__Instructions to follow__. Start to finish, copy the data exactly.

__Supplied material__.
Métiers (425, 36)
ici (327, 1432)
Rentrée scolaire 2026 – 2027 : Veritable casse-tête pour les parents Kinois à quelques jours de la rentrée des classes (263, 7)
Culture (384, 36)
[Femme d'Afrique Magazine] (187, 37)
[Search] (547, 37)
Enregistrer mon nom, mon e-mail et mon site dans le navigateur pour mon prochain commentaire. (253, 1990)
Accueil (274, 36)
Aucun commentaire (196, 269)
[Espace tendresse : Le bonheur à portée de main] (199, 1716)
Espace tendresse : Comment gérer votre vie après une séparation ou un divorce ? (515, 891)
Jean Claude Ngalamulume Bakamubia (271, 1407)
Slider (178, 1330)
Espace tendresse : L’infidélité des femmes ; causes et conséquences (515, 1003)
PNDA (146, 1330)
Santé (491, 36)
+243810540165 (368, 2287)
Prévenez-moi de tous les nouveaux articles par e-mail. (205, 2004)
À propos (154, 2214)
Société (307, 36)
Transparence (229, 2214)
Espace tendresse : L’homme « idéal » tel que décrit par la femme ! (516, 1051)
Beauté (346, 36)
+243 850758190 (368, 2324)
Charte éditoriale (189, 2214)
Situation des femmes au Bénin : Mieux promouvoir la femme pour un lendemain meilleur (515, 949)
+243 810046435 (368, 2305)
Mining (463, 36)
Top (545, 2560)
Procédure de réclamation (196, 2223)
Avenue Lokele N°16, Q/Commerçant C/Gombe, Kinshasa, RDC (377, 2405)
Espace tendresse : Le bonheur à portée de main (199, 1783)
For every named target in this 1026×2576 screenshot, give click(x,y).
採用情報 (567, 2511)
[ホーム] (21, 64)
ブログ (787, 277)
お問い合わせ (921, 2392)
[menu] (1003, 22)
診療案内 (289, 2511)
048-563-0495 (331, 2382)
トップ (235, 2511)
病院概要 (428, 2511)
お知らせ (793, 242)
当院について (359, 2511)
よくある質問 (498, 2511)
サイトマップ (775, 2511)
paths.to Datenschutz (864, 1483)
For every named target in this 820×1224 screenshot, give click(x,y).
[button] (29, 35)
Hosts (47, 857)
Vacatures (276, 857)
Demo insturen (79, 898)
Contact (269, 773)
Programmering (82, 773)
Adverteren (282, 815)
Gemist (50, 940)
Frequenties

__Response area__.
Métiers (425, 36)
ici (327, 1432)
Rentrée scolaire 2026 – 2027 : Veritable casse-tête pour les parents Kinois à quelques jours de la rentrée des classes (263, 7)
Culture (384, 36)
[Femme d'Afrique Magazine] (187, 37)
[Search] (547, 37)
Enregistrer mon nom, mon e-mail et mon site dans le navigateur pour mon prochain commentaire. (253, 1990)
Accueil (274, 36)
Aucun commentaire (196, 269)
[Espace tendresse : Le bonheur à portée de main] (199, 1716)
Espace tendresse : Comment gérer votre vie après une séparation ou un divorce ? (515, 891)
Jean Claude Ngalamulume Bakamubia (271, 1407)
Slider (178, 1330)
Espace tendresse : L’infidélité des femmes ; causes et conséquences (515, 1003)
PNDA (146, 1330)
Santé (491, 36)
+243810540165 (368, 2287)
Prévenez-moi de tous les nouveaux articles par e-mail. (205, 2004)
À propos (154, 2214)
Société (307, 36)
Transparence (229, 2214)
Espace tendresse : L’homme « idéal » tel que décrit par la femme ! (516, 1051)
Beauté (346, 36)
+243 850758190 (368, 2324)
Charte éditoriale (189, 2214)
Situation des femmes au Bénin : Mieux promouvoir la femme pour un lendemain meilleur (515, 949)
+243 810046435 (368, 2305)
Mining (463, 36)
Top (545, 2560)
Procédure de réclamation (196, 2223)
Avenue Lokele N°16, Q/Commerçant C/Gombe, Kinshasa, RDC (377, 2405)
Espace tendresse : Le bonheur à portée de main (199, 1783)
For every named target in this 1026×2576 screenshot, give click(x,y).
採用情報 (567, 2511)
[ホーム] (21, 64)
ブログ (787, 277)
お問い合わせ (921, 2392)
[menu] (1003, 22)
診療案内 (289, 2511)
048-563-0495 (331, 2382)
トップ (235, 2511)
病院概要 (428, 2511)
お知らせ (793, 242)
当院について (359, 2511)
よくある質問 (498, 2511)
サイトマップ (775, 2511)
paths.to Datenschutz (864, 1483)
For every named target in this 820×1224 screenshot, give click(x,y).
[button] (29, 35)
Hosts (47, 857)
Vacatures (276, 857)
Demo insturen (79, 898)
Contact (269, 773)
Programmering (82, 773)
Adverteren (282, 815)
Gemist (50, 940)
Frequenties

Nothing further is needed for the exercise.